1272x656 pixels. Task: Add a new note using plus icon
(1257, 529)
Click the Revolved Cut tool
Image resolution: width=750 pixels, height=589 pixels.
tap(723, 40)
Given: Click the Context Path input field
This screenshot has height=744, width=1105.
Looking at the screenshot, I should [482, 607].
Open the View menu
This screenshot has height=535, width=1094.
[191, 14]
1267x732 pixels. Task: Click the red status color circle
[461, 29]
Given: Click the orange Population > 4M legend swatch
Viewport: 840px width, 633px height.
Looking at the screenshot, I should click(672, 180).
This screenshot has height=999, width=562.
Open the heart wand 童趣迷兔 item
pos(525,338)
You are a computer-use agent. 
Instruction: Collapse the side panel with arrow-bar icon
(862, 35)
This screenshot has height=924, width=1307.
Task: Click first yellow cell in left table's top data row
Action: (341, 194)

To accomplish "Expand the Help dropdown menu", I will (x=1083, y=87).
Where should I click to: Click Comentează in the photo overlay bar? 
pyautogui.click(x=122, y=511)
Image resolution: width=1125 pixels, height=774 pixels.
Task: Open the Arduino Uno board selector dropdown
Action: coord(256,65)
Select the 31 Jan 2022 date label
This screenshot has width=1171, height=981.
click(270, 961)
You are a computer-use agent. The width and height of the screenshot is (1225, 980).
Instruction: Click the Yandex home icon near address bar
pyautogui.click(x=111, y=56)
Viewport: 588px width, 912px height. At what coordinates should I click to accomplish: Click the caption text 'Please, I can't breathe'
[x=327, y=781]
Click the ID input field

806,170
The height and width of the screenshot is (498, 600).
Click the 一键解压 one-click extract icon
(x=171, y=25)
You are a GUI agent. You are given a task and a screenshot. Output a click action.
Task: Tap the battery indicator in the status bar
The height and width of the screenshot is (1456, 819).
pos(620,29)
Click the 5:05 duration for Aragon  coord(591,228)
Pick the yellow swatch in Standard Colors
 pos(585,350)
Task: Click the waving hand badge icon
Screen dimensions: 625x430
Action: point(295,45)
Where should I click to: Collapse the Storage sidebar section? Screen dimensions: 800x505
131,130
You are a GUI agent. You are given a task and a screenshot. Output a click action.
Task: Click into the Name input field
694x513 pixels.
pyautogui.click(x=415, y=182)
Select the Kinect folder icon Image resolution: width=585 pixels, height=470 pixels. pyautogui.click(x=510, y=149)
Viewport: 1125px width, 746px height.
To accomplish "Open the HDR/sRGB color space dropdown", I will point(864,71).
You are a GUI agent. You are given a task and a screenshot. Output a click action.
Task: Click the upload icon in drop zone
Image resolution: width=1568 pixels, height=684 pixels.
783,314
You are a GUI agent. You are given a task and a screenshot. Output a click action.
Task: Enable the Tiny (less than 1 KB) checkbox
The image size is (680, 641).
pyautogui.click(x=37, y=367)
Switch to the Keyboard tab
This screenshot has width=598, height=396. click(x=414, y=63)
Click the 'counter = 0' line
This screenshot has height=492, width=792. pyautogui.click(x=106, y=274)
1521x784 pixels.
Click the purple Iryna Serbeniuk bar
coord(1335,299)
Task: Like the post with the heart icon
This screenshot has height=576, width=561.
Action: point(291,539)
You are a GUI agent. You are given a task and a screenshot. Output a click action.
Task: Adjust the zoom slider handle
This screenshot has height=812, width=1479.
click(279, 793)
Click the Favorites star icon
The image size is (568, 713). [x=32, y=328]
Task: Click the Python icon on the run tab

= = = = =

PROBLEM DETAILS — Your answer should consist only of the lines from the one with "Task: Adjust the zoom slider handle" through the end of the data above, reproduced exactly.

EXPECTED ANSWER —
Task: Adjust the zoom slider handle
This screenshot has height=812, width=1479.
click(279, 793)
Click the Favorites star icon
The image size is (568, 713). [x=32, y=328]
Task: Click the Python icon on the run tab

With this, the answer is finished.